──────── Data for analysis ────────

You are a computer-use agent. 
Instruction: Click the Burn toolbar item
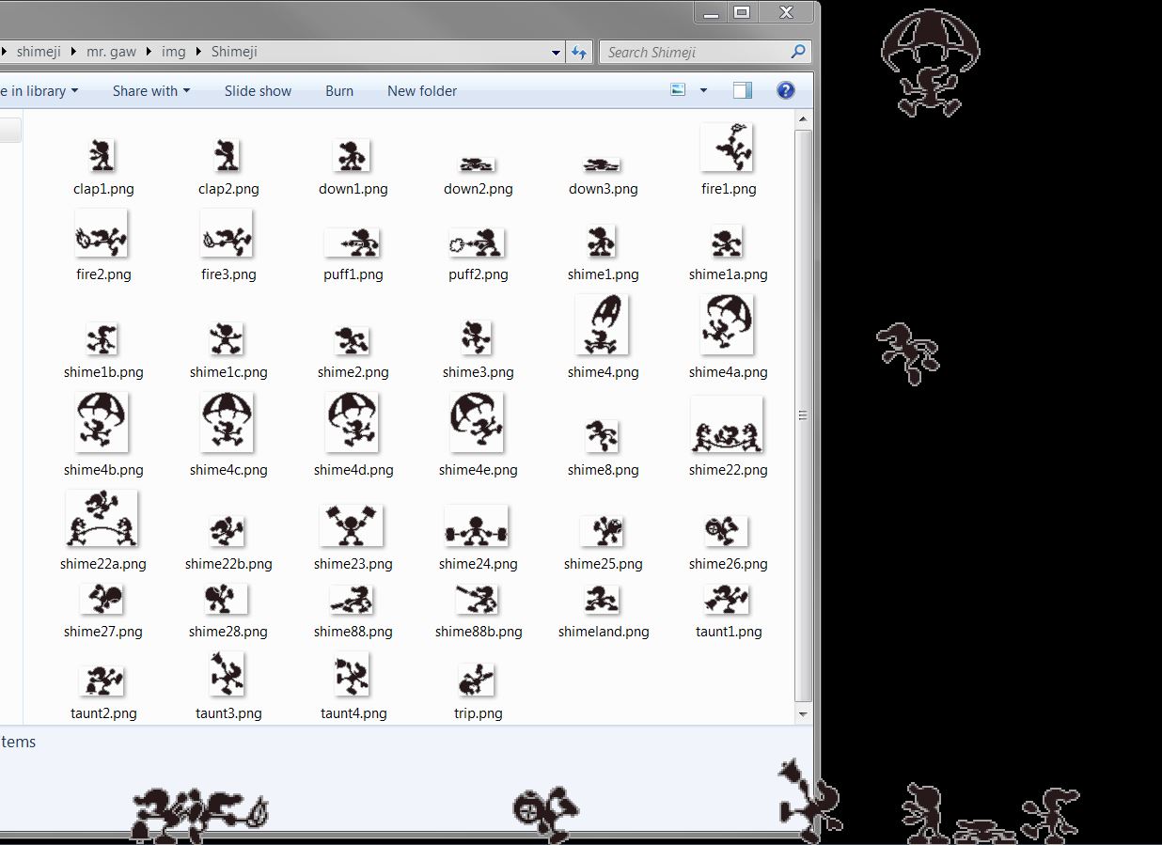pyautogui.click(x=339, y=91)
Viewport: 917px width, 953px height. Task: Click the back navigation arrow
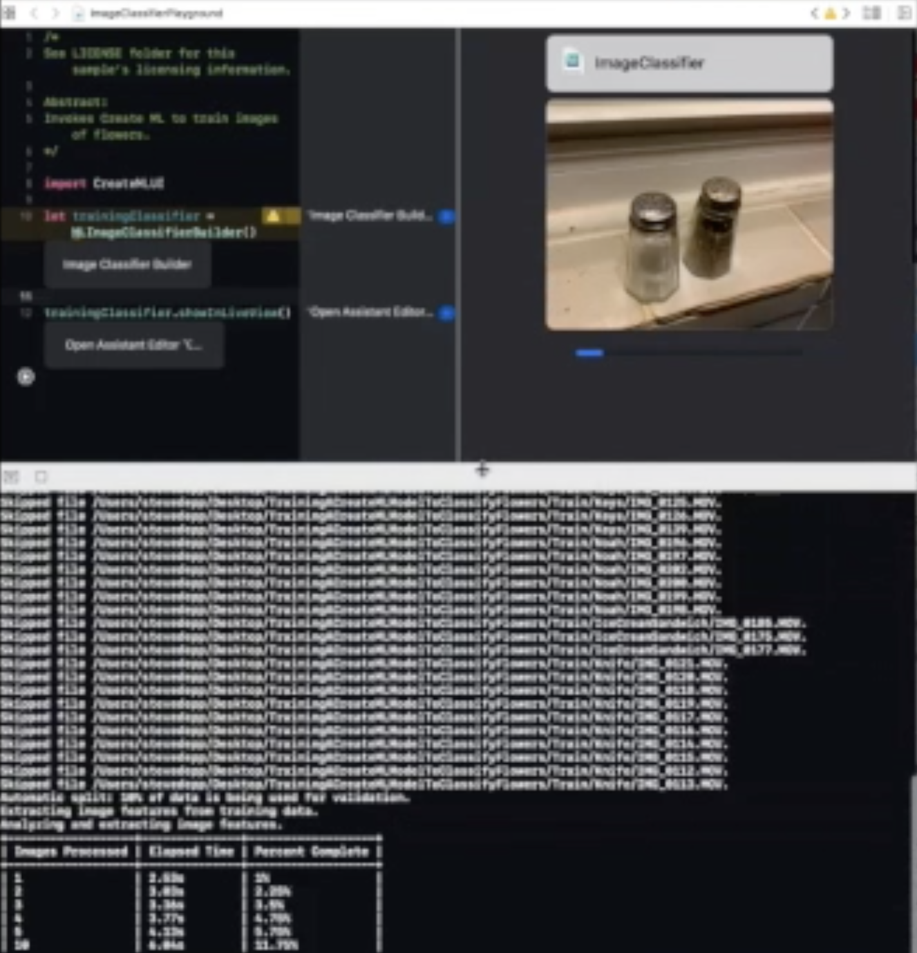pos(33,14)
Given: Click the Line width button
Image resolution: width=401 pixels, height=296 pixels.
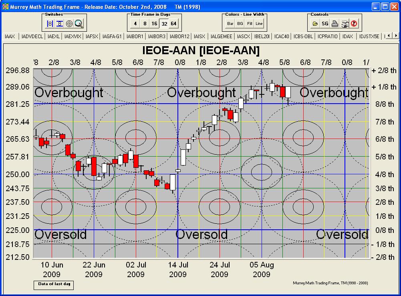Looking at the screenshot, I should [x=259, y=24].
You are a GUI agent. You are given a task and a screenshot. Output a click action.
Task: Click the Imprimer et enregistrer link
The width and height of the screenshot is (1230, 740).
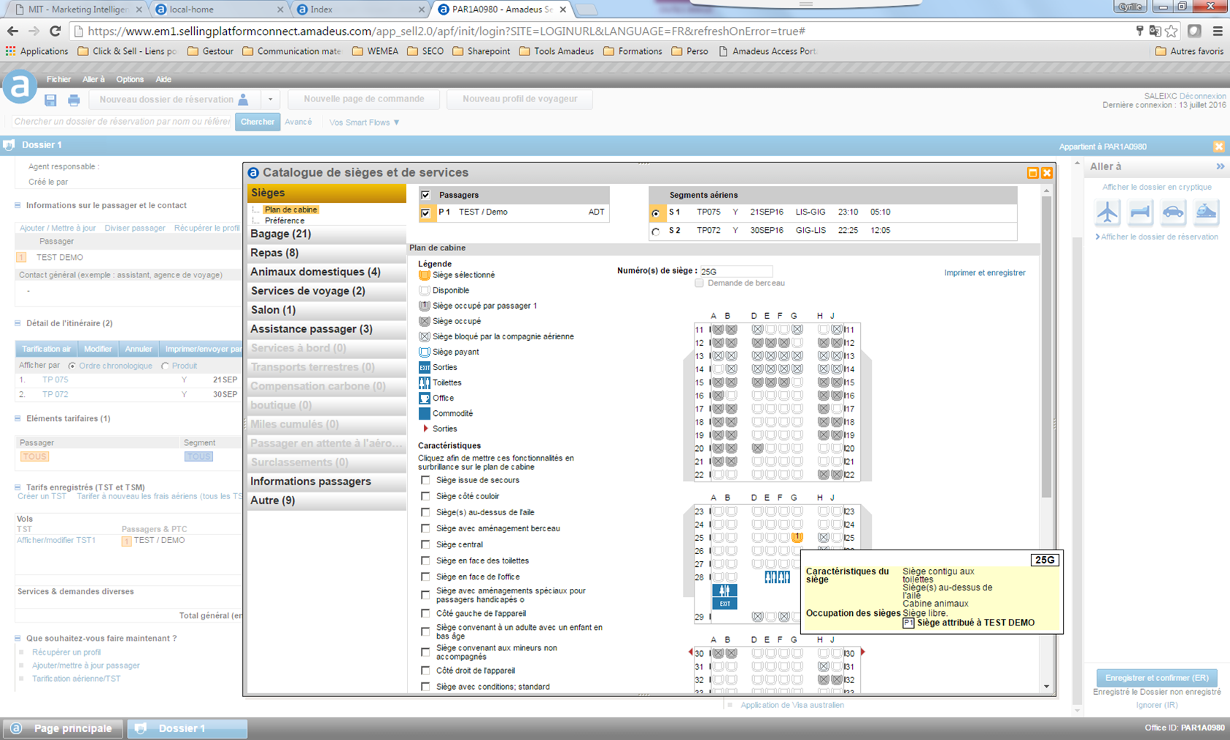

────────

Work to complete: In the records above, find the line that contains "Image resolution: width=401". Print it and every later line exactly, omitting the pictures.

Reply to the exercise:
Image resolution: width=401 pixels, height=296 pixels.
Looking at the screenshot, I should [x=259, y=24].
You are a GUI agent. You are given a task and a screenshot. Output a click action.
Task: Click the Imprimer et enregistrer link
The width and height of the screenshot is (1230, 740).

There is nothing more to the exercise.